**GIVEN RECORDS**
-------
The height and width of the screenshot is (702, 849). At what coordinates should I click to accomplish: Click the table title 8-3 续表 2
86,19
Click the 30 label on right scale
-------
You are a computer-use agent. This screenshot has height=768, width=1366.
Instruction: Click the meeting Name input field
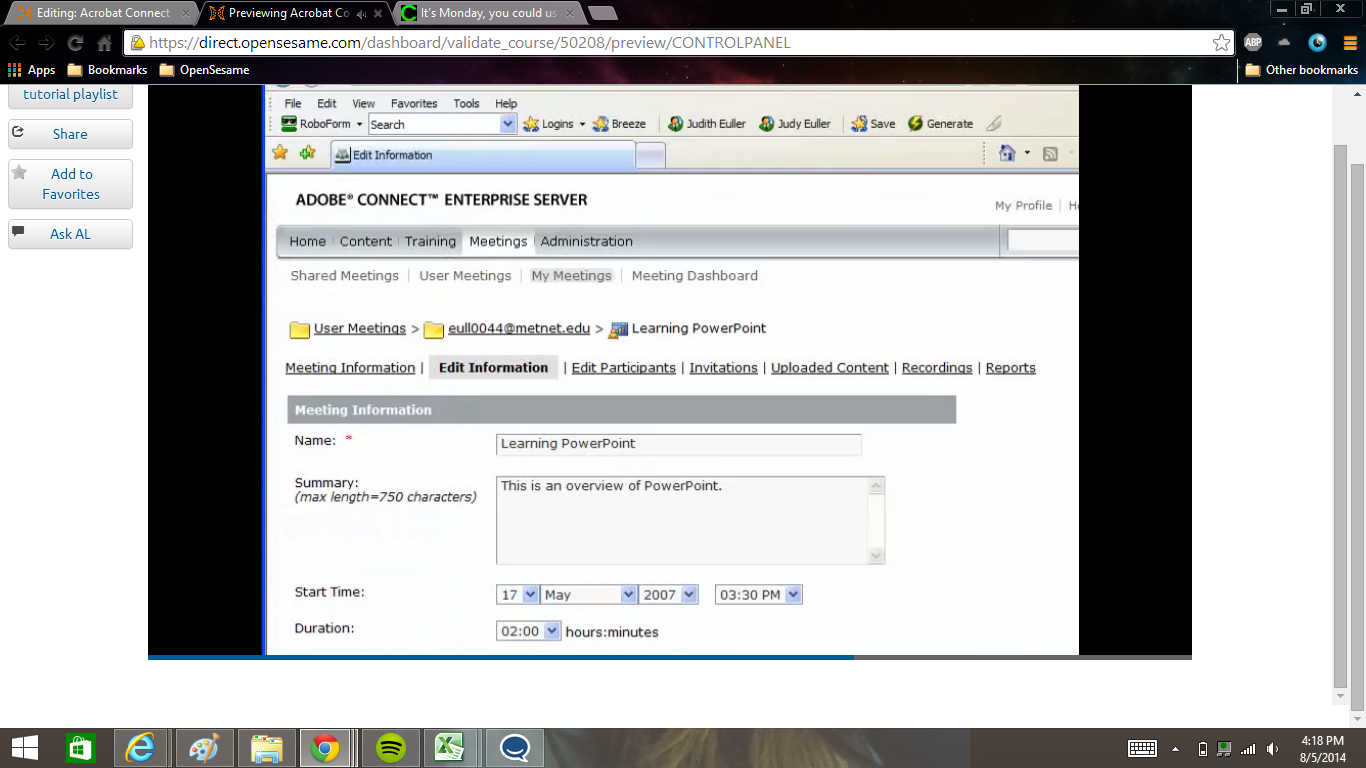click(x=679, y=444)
-------
**YOUR GOAL**
What you return must be the lines above that run from the line with "The height and" to the line with "Click the 30 label on right scale", inclusive, each copied exactly.

**REPLY**
The height and width of the screenshot is (702, 849). At what coordinates should I click to accomplish: Click the table title 8-3 续表 2
86,19
Click the 30 label on right scale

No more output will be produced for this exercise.